Case acknowledged that the investigation has been “highly divisive,” but added, “the fact that (investigations) are polarizing and disruptive does not mean that you don’t do them. That is our job.”

His views were echoed from Vietnam by U.S. Sen. Mazie Hirono.

“Despite the Attorney General’s attempt to spin the Mueller Report in Donald Trump’s favor, it’s clear the Special Counsel’s investigation found serious wrongdoing by the President and many of his associates,” the Hawaii Democrat said in a statement Thursday.

Hirono is participating in a military fact-finding mission to Asia with Senate colleagues.

“The Special Counsel also confirmed what our intelligence community had already unanimously concluded: that the Russian government interfered in the 2016 election to elect Donald Trump,” she said.

“Although the Special Counsel felt he couldn’t meet the high bar necessary to prove criminal conspiracy with the Russians, he demonstrated that Donald Trump and his campaign were willing to engage with our foremost adversary to gain an advantage in the 2016 election. This is just wrong, plain and simple.”

Congressman Ed Case speaks about the Mueller report.
Case said before he took office in January that he was taking a wait-and-see approach to the Mueller investigation. On Thursday, he had reached some conclusions. Cory Lum/Civil Beat/2019

The redacted report released Thursday provided evidence that the Russians had sought to interfere with the U.S. election to derail the campaign of Hillary Clinton and promote Trump.

“The Russian government interfered in the 2016 presidential election in sweeping and systematic fashion,” the report stated.

It also found that the Russians had hacked the Democratic National Committee’s computer network, causing sensitive emails to be publicly released, some of them through the organization Wikileaks.

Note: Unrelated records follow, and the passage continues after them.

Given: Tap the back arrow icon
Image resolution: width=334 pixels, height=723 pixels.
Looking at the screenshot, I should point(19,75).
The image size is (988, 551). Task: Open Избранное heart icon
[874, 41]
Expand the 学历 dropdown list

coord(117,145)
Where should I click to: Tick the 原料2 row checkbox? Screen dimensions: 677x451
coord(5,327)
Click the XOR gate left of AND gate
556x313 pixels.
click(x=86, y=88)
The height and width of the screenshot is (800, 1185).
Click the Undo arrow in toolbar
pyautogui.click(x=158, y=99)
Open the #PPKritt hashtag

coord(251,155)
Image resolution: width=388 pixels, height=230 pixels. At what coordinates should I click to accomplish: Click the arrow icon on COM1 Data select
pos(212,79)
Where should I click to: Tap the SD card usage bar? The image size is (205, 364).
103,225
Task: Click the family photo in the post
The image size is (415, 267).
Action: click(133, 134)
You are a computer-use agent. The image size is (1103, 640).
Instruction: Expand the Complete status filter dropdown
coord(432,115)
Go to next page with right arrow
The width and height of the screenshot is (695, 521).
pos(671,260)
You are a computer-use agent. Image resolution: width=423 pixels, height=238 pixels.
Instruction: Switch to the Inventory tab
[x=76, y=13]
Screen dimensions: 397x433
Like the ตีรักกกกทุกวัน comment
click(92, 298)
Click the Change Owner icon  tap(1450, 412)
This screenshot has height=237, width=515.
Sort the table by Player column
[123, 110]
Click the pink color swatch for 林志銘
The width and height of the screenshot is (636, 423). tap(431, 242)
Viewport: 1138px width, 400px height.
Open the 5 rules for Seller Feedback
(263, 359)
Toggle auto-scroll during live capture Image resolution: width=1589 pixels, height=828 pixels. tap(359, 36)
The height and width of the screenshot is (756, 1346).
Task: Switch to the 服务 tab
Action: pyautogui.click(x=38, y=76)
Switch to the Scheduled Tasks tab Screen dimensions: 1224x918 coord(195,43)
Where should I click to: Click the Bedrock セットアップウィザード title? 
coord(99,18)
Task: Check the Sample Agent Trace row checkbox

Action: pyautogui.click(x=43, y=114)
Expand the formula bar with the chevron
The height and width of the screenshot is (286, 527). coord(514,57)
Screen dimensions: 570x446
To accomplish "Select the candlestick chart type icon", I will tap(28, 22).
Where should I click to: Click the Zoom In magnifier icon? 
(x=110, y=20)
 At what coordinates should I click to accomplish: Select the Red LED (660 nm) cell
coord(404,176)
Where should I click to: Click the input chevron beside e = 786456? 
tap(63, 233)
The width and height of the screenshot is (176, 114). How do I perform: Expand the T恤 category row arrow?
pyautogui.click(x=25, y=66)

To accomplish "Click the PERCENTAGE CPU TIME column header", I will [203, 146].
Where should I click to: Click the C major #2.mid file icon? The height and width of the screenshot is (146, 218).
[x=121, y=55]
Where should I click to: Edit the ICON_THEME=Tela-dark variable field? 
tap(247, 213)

At a press conference in Washington on Thursday, Barr said the full Mueller report did not find “any evidence that members of the Trump campaign or anyone associated with the campaign conspired or coordinated with the Russian government in its hacking operations.”

In early April, Case told voters at a town hall meeting in Ewa Beach that he did not believe the initial Mueller report, as represented by Barr, merited an effort to impeach the president. But he said that he would be willing to pursue the impeachment of Trump if he believed the facts showed that the president had behaved unacceptably.

“I am not shy about exercising that responsibility if I feel it’s warranted,” Case said at the time.

On Thursday, Case said that he continues to believe that impeachment may not be the way to proceed.

But he urged people to read the report for themselves.

“You can’t read this report without re-evaluating your conclusions to date,” Case said.